● **Goal of the exercise**
Without the pictures, reproduce the records that follow exactly.

● **Data**
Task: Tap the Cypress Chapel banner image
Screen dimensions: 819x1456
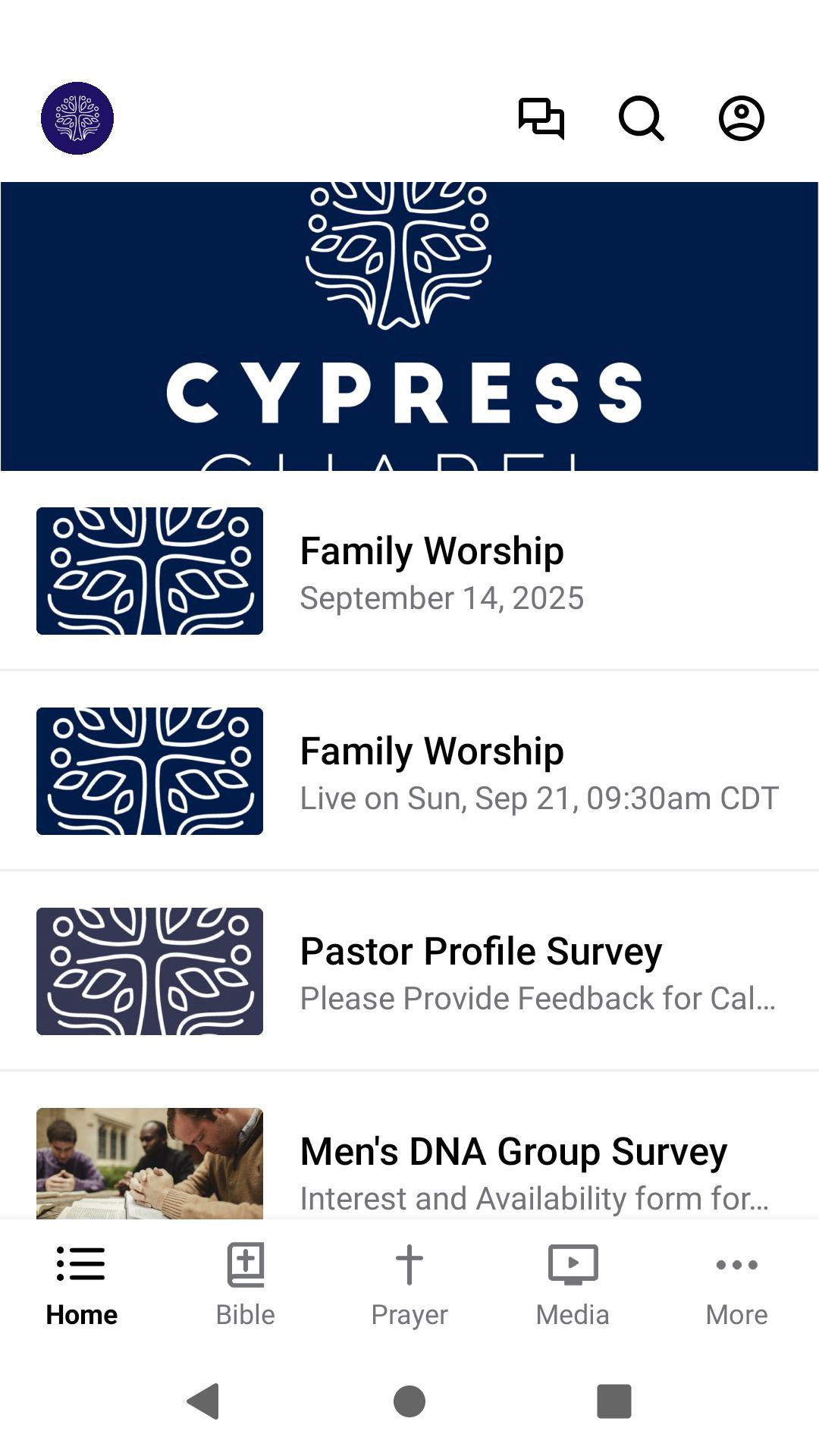Action: (x=410, y=326)
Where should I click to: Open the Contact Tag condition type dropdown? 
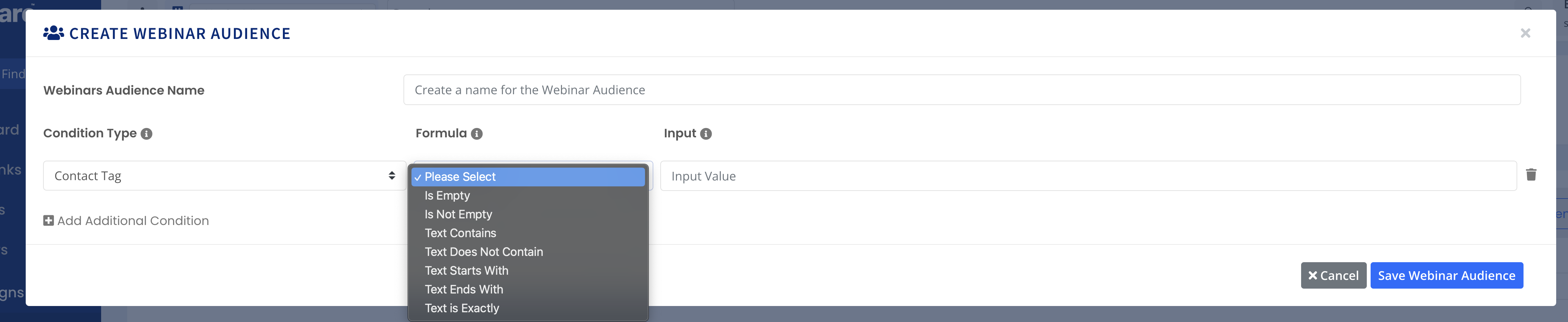[x=224, y=176]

● **Task solution**
Task: Tap the Cypress Chapel banner image
Screen dimensions: 819x1456
Action: (x=410, y=326)
Where should I click to: Open the Contact Tag condition type dropdown? 
[x=224, y=176]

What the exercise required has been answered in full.